The effect could turn a crisis into an opportunity for long-term development and national reconciliation, Naaman explains.
“You give an example of solidarity among the Lebanese,” he says. “The only way to overcome confessionalism is to to open up, so how about setting up this humanitarian issue, that would set an example. Social solidarity is the foundation of a nationalistic attitude, belonging to a country, not a sect.”
The idea is obviously interesting, but isn’t it a bit too idealistic?
For profit corporations aren’t interested in charity. What would trigger their action? Public pressure? Social responsibility? Government regulation?
Moreover, what will we give them as incentive to build infrastructure in Akkar? A lot of banks are led by politicians with feudal warlord mentality. Should we offer them “control” over this region (or others in need) as a reward for their “altruism”? I’m a little afraid that the private sector could seize this as an opportunity to grab more control, which I’d see as another form of corruption.
Finally, keep in mind that banks have a social responsibility not to fail. Sure, we can look at their pile of money and think that this could solve our immediate problem. But if these loss somehow snowball (a sad reality in today’s market) and lead to banks bankrupting, dire consequence could follow. The major recession in Europe/USA of the past 8 years was caused by banks losing too much money. Banks cannot fail. In Lebanon, they’ve been somewhat successful by being aggressively conservative. Maybe they shouldn’t throw money just to apply a temporary patch on a wound.
All in all, I think you have a point, and we should explore the option of the private sector chiming in. But we have to carefully select which incentive to give them, and properly assess the risk of having them step over the government role.
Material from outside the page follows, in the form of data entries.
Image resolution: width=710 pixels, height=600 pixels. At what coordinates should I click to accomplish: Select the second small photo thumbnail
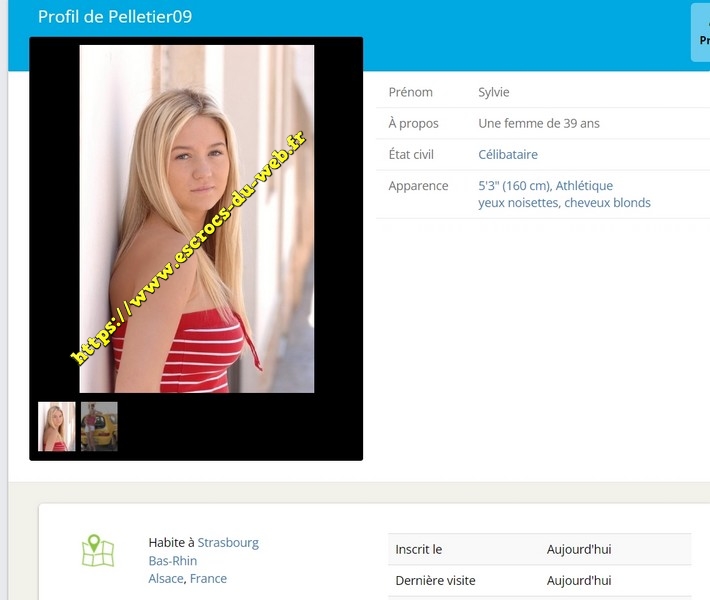point(99,426)
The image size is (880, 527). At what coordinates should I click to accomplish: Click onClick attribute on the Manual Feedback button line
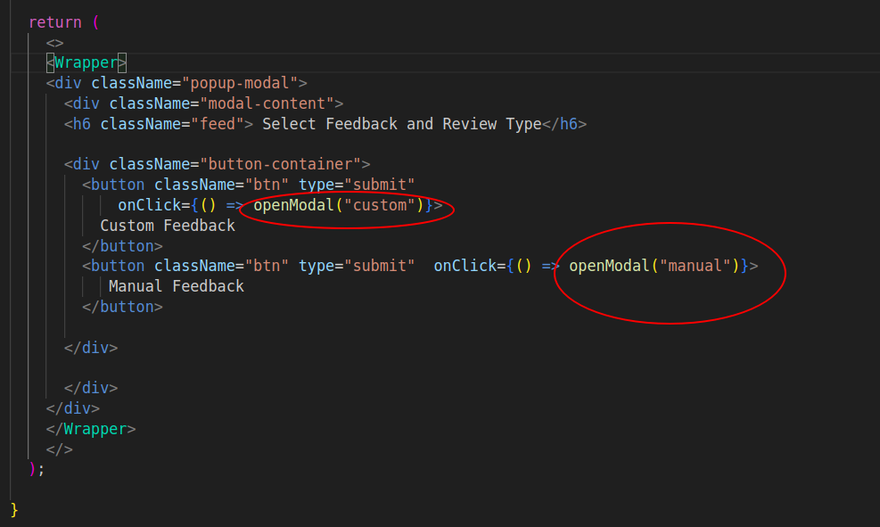pos(465,266)
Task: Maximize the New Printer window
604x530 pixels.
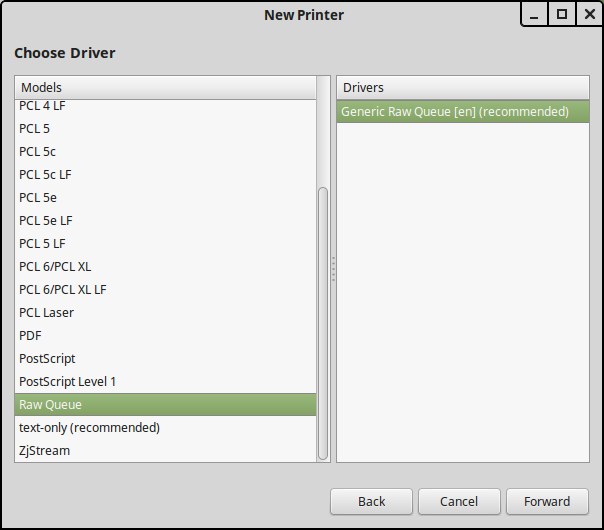Action: pyautogui.click(x=561, y=14)
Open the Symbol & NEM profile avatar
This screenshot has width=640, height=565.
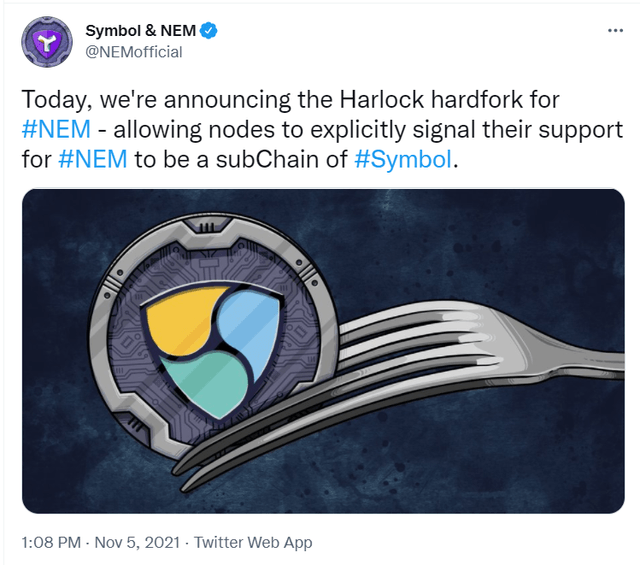(x=47, y=41)
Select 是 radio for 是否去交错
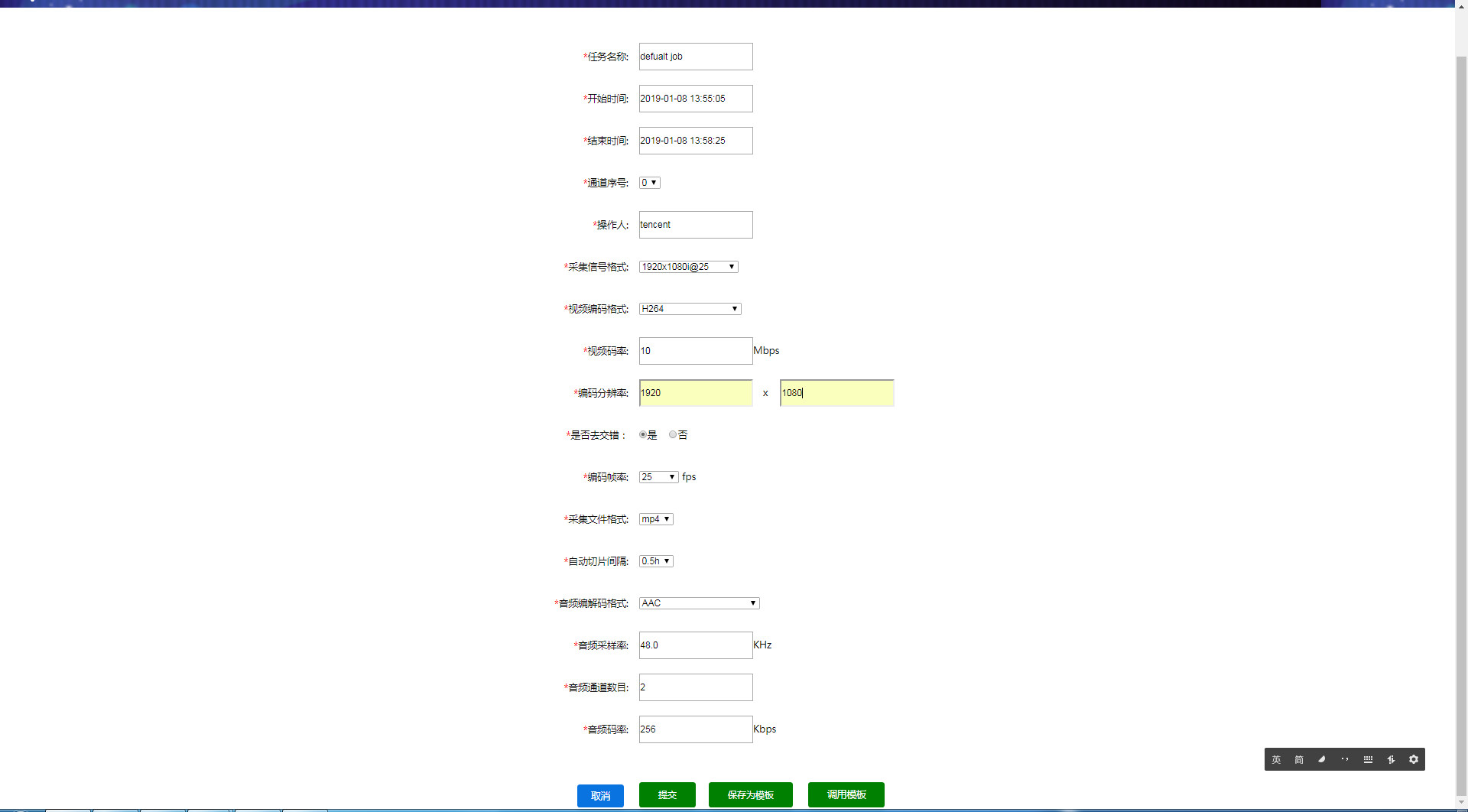The height and width of the screenshot is (812, 1468). (x=643, y=435)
Agreed, Joe. Exactly my thoughts. For sure it is a great idea, but big banks actually don’t care about humanitarian goals and have a “fiduciary duty” to their shareholders and investors, and their main concern is the bottom line. They wouldn’t spend a penny that wont benefit them and only them (even when it comes to CSR, it is mostly just a PR stunt and a marketing brag and the portion it actually constitutes of their funds/time/energy is minimal). And sadly, that strong political driving force that would be required to make this happen is non-existent…
However, I do hope this though at least gains attention and popularity, who knows who might bounce ideas off it and find a similar approach to alleviating the refugee crisis.